Visayan Warty Pig

Scientific Name: Sus cebifrons

Habitat: Visayan warty pigs were originally are found across the 6 Visayan islands of the Philippines: Bohol, Cebu, Leyte, Masbate, Negros, Panay, and Samar. Today, however, it is thought that they have only survived in small populations on Negros and Panay.

Diet: Visayan Warty Pigs tend to root around in the soil looking for tubers, fruits, insects, earthworms, and other tasty treats. They also eat cultivated crops.

Size: 2.5 to 3 feet high / 4.4 feet long

Weight: Around 420 pounds

Lifespan: 10 to 15 years in the wild. Up to 20 years in human care.

Conservation Status:


Our Visayan Warty Pigs:

Axl (Male) – Born June 12th, 2008

Ozzy (Male) – Born June 10th, 2008

Ace (Male) – Born September 9th, 2008

About Visayan Warty Pigs:

Named for the three pairs of fleshy warts that appear on their face (which are thought to protect their face when fighting), Visayan Warty Pigs are one of the most critically endangered swine species on the planet. Today, these pigs are only found in the Philippines and are extinct from 98% of their original habitat due to habitat loss and hunting. In fact, no one is even sure how many Visayan Warty Pigs are left in the wild.

Did You Know?!

  • Visayan warty pigs can raise the hairs on their backs to make them appear larger.
  • Visayan warty pigs were not recognized as a distinct species until the 1990s due to their rarity.
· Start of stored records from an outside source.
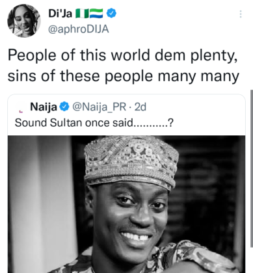Click the blank area right of '2d' in quoted header
253x273 pixels.
(195, 107)
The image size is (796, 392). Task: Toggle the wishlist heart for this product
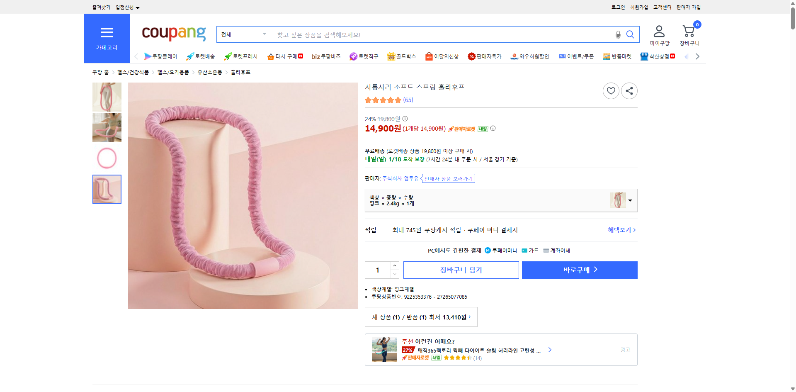(610, 90)
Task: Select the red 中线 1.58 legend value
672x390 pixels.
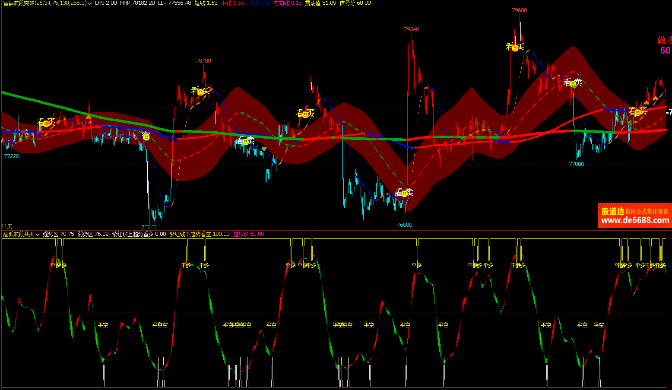Action: click(x=232, y=3)
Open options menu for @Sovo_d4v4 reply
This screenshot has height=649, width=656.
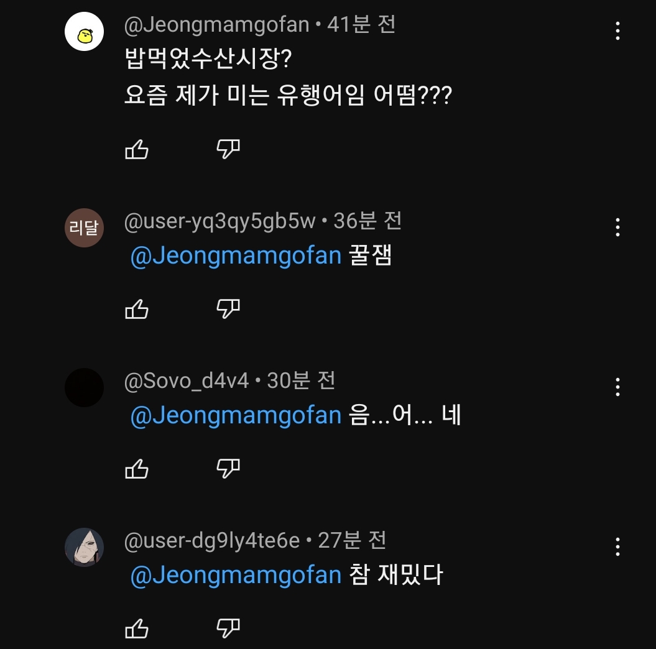pyautogui.click(x=617, y=387)
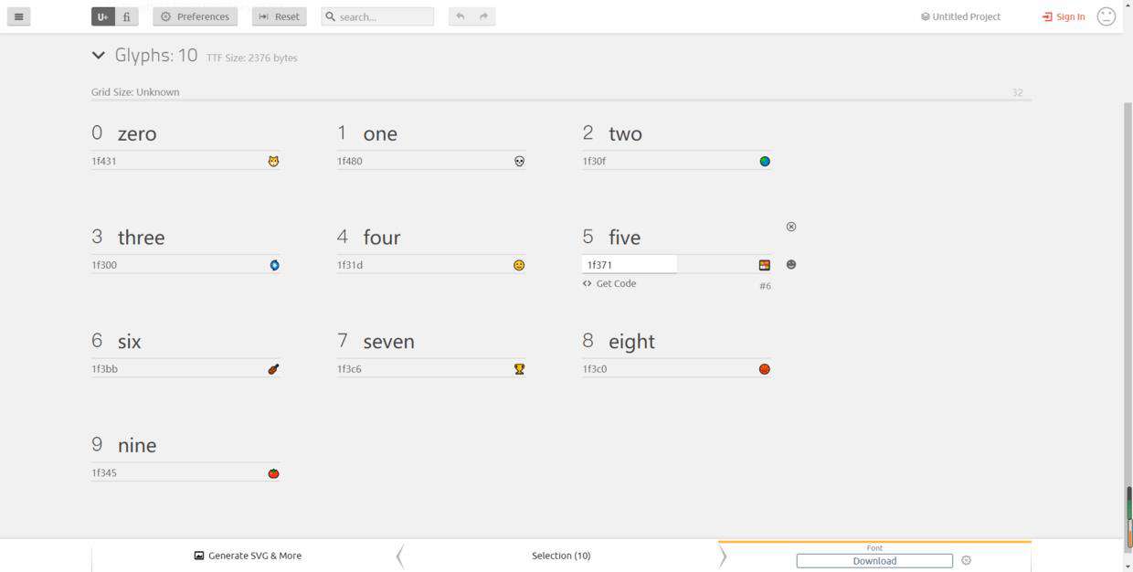This screenshot has height=572, width=1133.
Task: Click the Reset button
Action: [279, 16]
Additionally, because they are so rare scientists have a difficult time studying them in the wild.
  • Visayan Warty Pigs live in groups of four to five. 
  • About 98% of the pigs’ forest habitat has been cleared by local farmers who cut down woodlands to plant crops. When the soil becomes unproductive in a few years, they move on to clear more land. Their taste for cultivated crops also leads them to uproot the fields of farmers. This habit has led to many pigs being killed for destroying a food source for the poor inhabitants of the islands. 
  • Despite the fact that every year more and more forest is destroyed in Visayan warty pig habitats, the future for these animals is hopeful. They breed easily in human care and are finding homes in AZA institutions where they can work on rebuilding their population.